*Task prompt*: Look through the entries below for the line that contains "Instruction: Click the search magnifier icon", then set down that line and each one after it exactly, through the last.

***** Source material

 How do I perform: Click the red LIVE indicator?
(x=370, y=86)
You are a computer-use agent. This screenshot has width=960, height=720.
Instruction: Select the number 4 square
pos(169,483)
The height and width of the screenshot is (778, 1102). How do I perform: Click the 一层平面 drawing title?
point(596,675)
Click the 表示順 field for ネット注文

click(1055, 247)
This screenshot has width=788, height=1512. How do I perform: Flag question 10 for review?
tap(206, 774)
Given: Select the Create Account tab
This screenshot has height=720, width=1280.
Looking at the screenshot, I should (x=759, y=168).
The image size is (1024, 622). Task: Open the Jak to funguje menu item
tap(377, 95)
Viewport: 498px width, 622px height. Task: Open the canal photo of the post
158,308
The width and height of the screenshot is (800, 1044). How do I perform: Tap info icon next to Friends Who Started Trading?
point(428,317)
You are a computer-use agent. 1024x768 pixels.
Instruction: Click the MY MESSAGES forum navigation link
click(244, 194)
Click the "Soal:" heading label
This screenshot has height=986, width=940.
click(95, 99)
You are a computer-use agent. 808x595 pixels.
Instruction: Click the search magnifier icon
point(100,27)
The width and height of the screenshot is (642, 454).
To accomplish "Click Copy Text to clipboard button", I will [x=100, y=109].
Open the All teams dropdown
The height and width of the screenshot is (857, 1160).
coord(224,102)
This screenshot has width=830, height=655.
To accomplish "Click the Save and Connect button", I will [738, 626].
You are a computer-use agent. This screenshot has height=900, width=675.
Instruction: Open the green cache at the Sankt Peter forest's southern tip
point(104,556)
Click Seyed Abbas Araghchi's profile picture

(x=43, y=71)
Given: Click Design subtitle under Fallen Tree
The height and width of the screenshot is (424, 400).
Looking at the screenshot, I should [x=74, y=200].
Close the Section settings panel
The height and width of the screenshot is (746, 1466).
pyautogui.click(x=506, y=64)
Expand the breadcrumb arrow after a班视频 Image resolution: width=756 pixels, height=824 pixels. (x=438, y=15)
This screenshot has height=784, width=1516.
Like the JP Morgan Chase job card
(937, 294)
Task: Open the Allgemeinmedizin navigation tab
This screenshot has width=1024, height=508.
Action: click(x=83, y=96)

**********

*Result of the exercise*:
Instruction: Click the search magnifier icon
point(100,27)
The width and height of the screenshot is (642, 454).
To accomplish "Click Copy Text to clipboard button", I will [x=100, y=109].
Open the All teams dropdown
The height and width of the screenshot is (857, 1160).
coord(224,102)
This screenshot has width=830, height=655.
To accomplish "Click the Save and Connect button", I will [738, 626].
You are a computer-use agent. This screenshot has height=900, width=675.
Instruction: Open the green cache at the Sankt Peter forest's southern tip
point(104,556)
Click Seyed Abbas Araghchi's profile picture

(x=43, y=71)
Given: Click Design subtitle under Fallen Tree
The height and width of the screenshot is (424, 400).
Looking at the screenshot, I should [x=74, y=200].
Close the Section settings panel
The height and width of the screenshot is (746, 1466).
pyautogui.click(x=506, y=64)
Expand the breadcrumb arrow after a班视频 Image resolution: width=756 pixels, height=824 pixels. (x=438, y=15)
This screenshot has height=784, width=1516.
Like the JP Morgan Chase job card
(937, 294)
Task: Open the Allgemeinmedizin navigation tab
This screenshot has width=1024, height=508.
Action: click(x=83, y=96)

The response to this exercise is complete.